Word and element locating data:

◇ ◇ ◇ ◇ ◇ ◇ ◇

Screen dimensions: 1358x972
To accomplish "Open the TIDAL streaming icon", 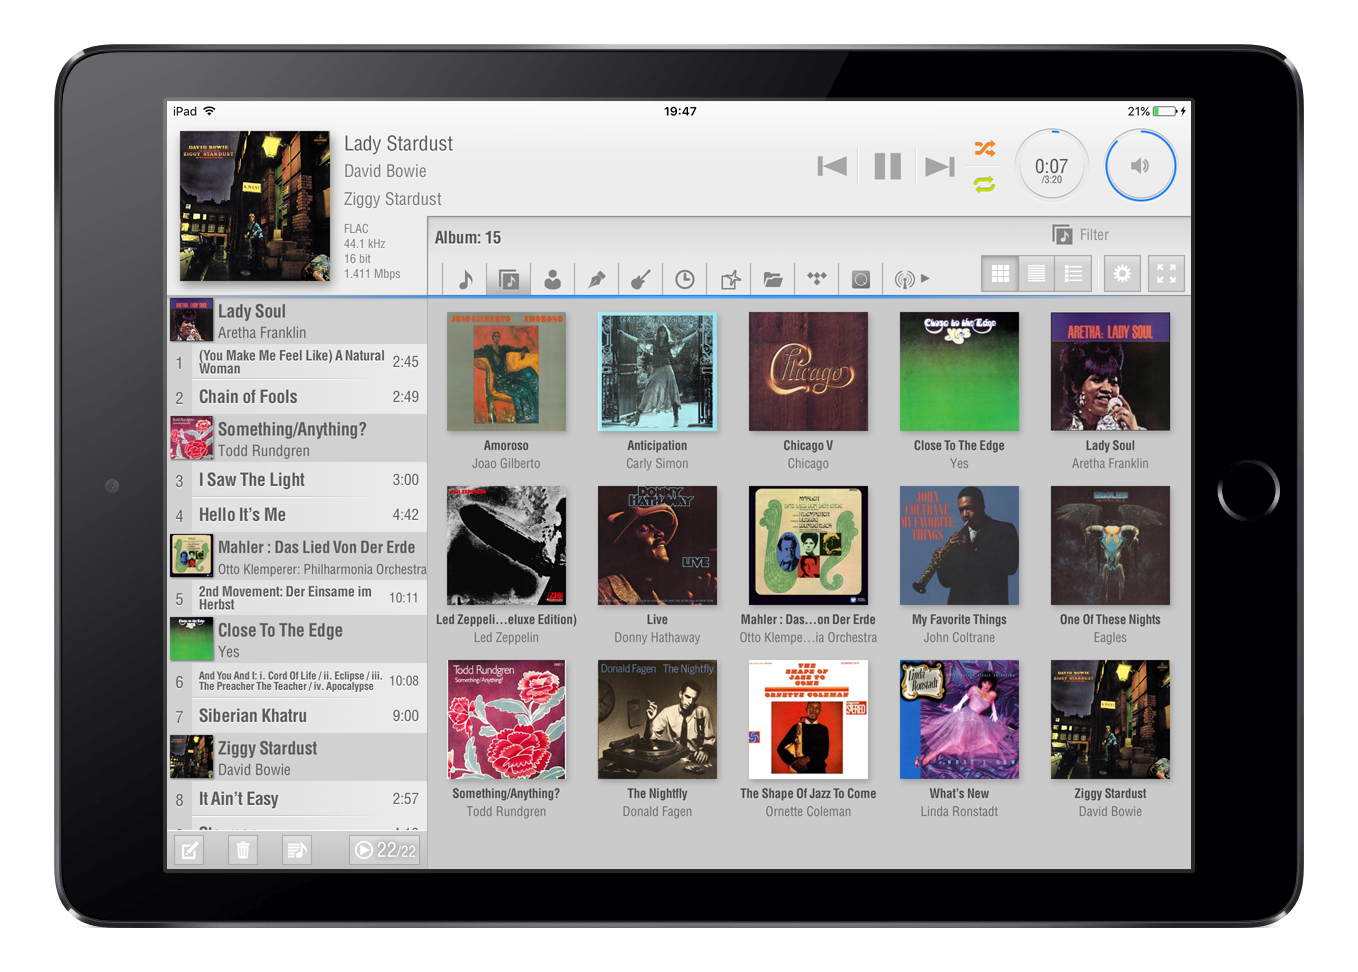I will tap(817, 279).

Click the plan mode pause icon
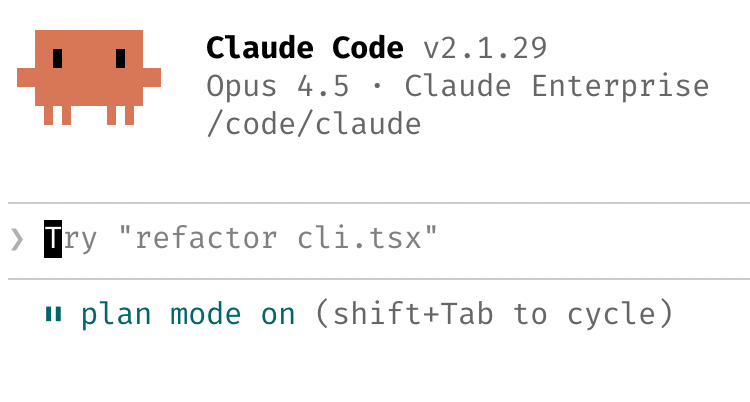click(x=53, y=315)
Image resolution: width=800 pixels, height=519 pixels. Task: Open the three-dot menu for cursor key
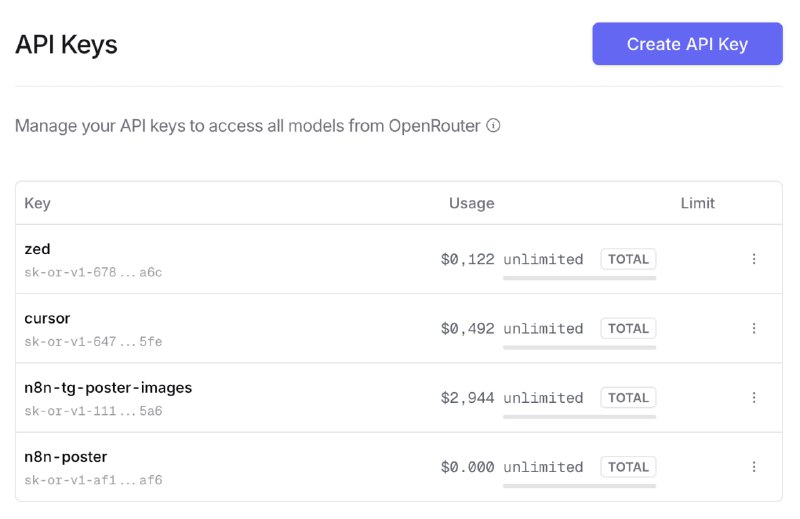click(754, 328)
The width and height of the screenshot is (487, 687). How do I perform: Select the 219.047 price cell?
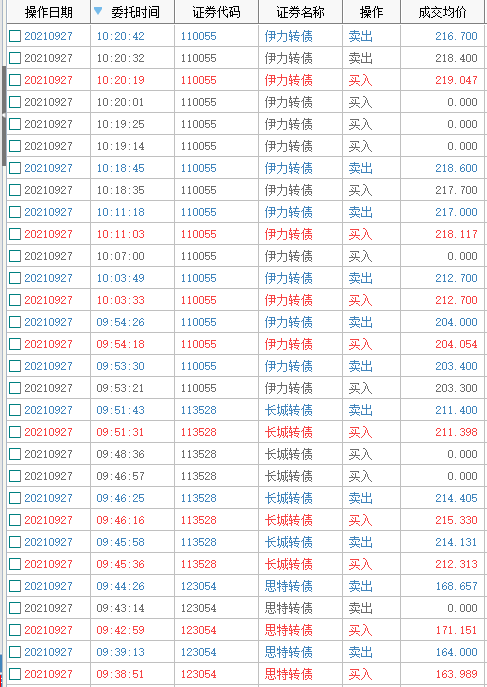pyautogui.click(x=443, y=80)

◇ ◇ ◇ ◇ ◇ ◇ ◇

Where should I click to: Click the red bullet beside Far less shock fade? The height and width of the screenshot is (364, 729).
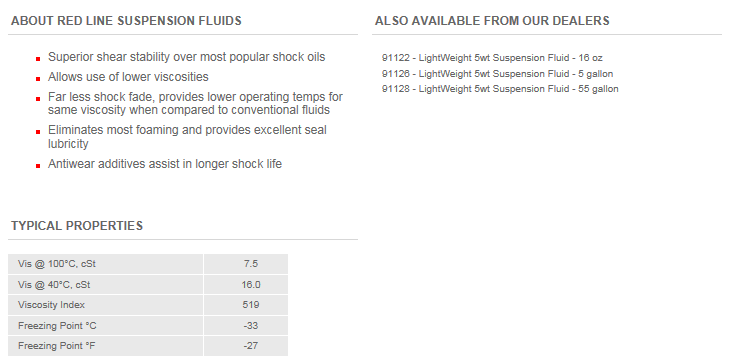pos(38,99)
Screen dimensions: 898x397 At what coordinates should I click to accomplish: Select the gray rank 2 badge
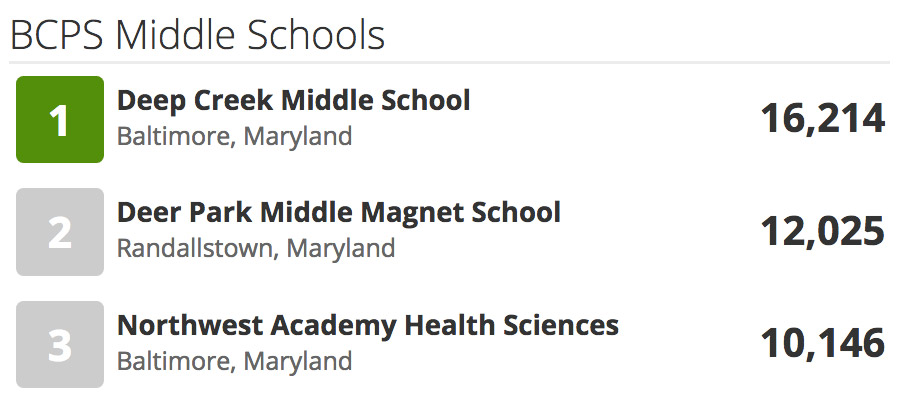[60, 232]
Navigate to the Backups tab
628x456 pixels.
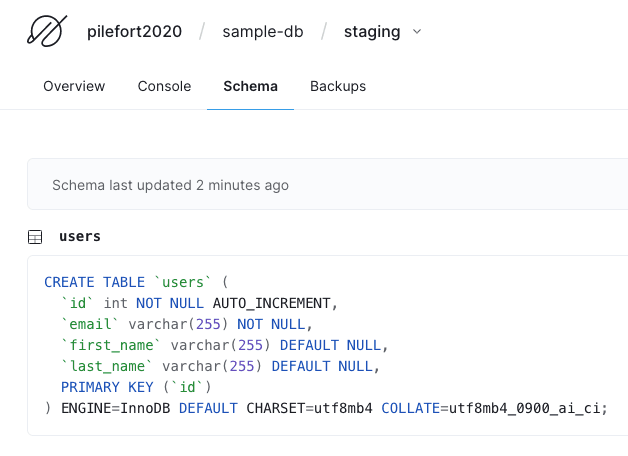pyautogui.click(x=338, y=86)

◇ ◇ ◇ ◇ ◇ ◇ ◇

* _Description of the task_: Report every line of the entries above that contains the word "dimensions", and copy each one in full.

* _Written reply_:
Screen dimensions: 1358x972
Screen dimensions: 898x397 At what coordinates should I click to accomplish: Select the gray rank 2 badge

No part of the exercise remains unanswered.